[[ Available records open ]]

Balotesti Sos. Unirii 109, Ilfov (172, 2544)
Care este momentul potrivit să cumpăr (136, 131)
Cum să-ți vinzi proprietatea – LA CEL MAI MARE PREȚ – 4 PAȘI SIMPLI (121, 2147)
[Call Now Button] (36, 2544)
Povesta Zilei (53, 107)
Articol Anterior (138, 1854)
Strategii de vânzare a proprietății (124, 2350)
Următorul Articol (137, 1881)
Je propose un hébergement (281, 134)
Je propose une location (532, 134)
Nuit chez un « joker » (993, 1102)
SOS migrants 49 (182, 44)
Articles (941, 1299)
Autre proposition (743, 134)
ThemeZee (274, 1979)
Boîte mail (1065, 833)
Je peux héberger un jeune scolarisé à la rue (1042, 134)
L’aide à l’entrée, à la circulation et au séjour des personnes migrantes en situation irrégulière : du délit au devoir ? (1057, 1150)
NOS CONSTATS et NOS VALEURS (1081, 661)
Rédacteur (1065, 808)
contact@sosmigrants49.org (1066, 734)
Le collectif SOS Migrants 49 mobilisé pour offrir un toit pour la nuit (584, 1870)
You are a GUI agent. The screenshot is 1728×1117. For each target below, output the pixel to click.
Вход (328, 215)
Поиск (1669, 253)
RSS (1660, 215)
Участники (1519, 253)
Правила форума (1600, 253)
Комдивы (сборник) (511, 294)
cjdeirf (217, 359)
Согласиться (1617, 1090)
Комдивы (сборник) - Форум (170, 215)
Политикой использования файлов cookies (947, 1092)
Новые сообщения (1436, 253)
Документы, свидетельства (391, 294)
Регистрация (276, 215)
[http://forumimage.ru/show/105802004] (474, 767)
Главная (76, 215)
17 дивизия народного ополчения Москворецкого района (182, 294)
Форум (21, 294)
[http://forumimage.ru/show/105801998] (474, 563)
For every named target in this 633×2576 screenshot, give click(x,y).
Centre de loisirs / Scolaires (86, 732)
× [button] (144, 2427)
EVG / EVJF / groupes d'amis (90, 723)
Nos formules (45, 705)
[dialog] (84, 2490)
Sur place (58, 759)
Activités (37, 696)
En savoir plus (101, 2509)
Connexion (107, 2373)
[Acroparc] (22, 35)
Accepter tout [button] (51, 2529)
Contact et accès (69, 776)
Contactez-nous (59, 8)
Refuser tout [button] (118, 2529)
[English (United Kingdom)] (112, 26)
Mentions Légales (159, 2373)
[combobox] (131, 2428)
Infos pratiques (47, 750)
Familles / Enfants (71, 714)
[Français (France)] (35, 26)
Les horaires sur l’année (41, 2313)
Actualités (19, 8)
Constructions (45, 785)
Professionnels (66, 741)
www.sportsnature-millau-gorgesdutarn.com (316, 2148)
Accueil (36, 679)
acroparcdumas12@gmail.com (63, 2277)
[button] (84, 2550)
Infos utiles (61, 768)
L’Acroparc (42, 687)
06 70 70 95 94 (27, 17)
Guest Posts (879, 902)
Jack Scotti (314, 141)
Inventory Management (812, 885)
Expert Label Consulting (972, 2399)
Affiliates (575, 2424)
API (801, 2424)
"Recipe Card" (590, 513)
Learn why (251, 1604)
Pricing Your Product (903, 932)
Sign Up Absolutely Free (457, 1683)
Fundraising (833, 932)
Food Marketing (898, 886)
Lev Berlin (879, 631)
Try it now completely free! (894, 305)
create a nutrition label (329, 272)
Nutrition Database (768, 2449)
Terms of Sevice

[[ Available records closed ]]

▶ [What the task requires] Reproduce word for word the material above, beginning with the line that contains "Комдивы (сборник) - Форум (170, 215)" and ending with the line that contains "Главная (76, 215)".

▶ [Answer to this exercise]
Комдивы (сборник) - Форум (170, 215)
Политикой использования файлов cookies (947, 1092)
Новые сообщения (1436, 253)
Документы, свидетельства (391, 294)
Регистрация (276, 215)
[http://forumimage.ru/show/105802004] (474, 767)
Главная (76, 215)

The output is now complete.